Does somebody know how to set up puredisk network resiliency ?
Can see entries like Reconnecttimout in agent.cfg & spa.cfg, but have not been able to find any documentation on these parameters
I am only aware of network resilience built into NBU 7.5 and later. (Seems PureDisk 6.x went EOSL in Sept 2014.)
For NBU MSDP, the number of work threads can be increased.
About WAN Resiliency: http://www.symantec.com/docs/TECH183552
According to this doc, the feature is 'client-only'.
Resilient connections are not supported for
a. Master Server <-> Media Server communications
b. Media Server <-> Media Server communications
b. is the reason, I started to look at the puredisk config files on our the MSDP media servers, as we have some replications on high latency/unstable connections.
Posted it here as I hoped somebody had used the network resiliency back in the pure puredisk days
Please check RAM utilisation.
Perhaps please try increasing the MBE Engine allowed memory.
But the second operation varies depending on from PureDisk version. The 6.6.5 has this implemented in an automatic way.
Sorry, but this makes no sense in relation to the question I asked in the start of this thread
That is what it looks like. Most often PureDisk drops connections because a particular process is crashing or getting out of memory, not really because of network issues.
I assume you have proper resilient network configuration (on the server side), yet still constant failing over between the LAN links will cause most secure connections to drop.
There is no explicit "resiliency ON" switch in PureDisk (meaning PDRoE) as it is in NetBackup.
For PureDisk the following options can allevaite poor WAN issues:
Log on to GUI as root. Go to Settings --> Configuration
Configuration - Configuration File Templates - PureDisk Client Agent
[Copy the default for affected agent, rename it and assign to Agent after completed with options]
In this template:
backup - MaxRetryCount (set to something higher... I found 50 for one agent)
contentrouter - tcpkeepalive (set to 1, if not already)
webservices - connect_timeout (30-60 seconds is a reasonable limit: if you can't establish connection it will not get any better)

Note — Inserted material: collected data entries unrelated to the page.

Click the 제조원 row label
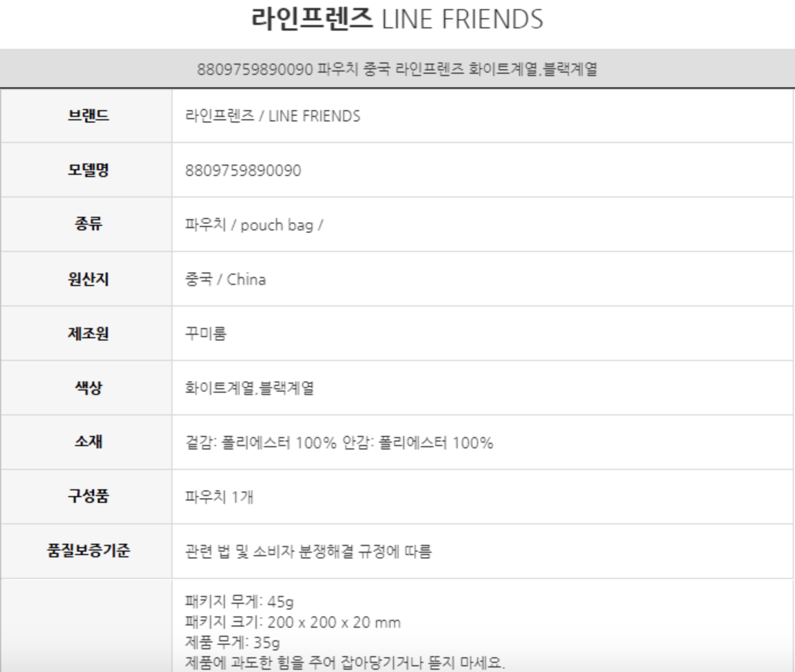The height and width of the screenshot is (672, 795). tap(88, 333)
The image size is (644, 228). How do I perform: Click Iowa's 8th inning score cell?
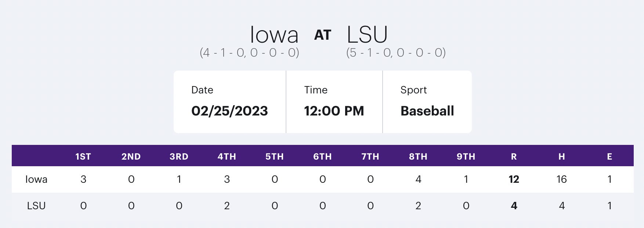[x=418, y=179]
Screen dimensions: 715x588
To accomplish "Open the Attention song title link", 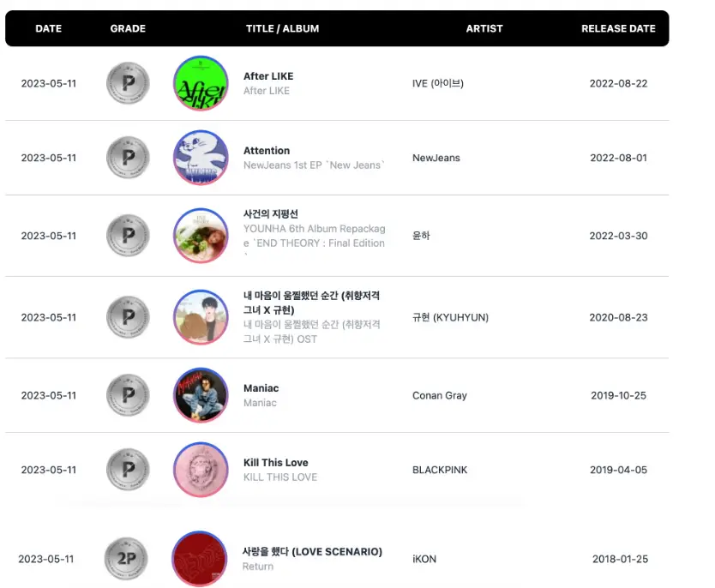I will point(266,150).
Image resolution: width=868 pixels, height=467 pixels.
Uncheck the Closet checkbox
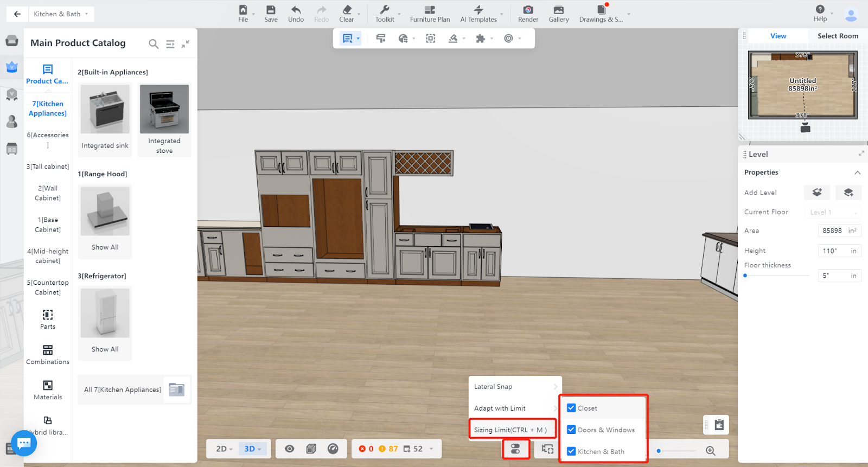(x=571, y=408)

webservices - timeout (I suggest something like 180 seconds, that combined with retry count will cover longer WAN failure)
Save the changes. Assign the template and push the template to the assigned PureDisk agent.
Hope that explains a bit
In this case we know it is network issues as the network connection is high latency with some dropouts.
Have created a support case about these parameters, as expected I am getting all the WAN resiliency documents for Netbackup which does not answer my question. Will update when I hopefully get some more relevant answers.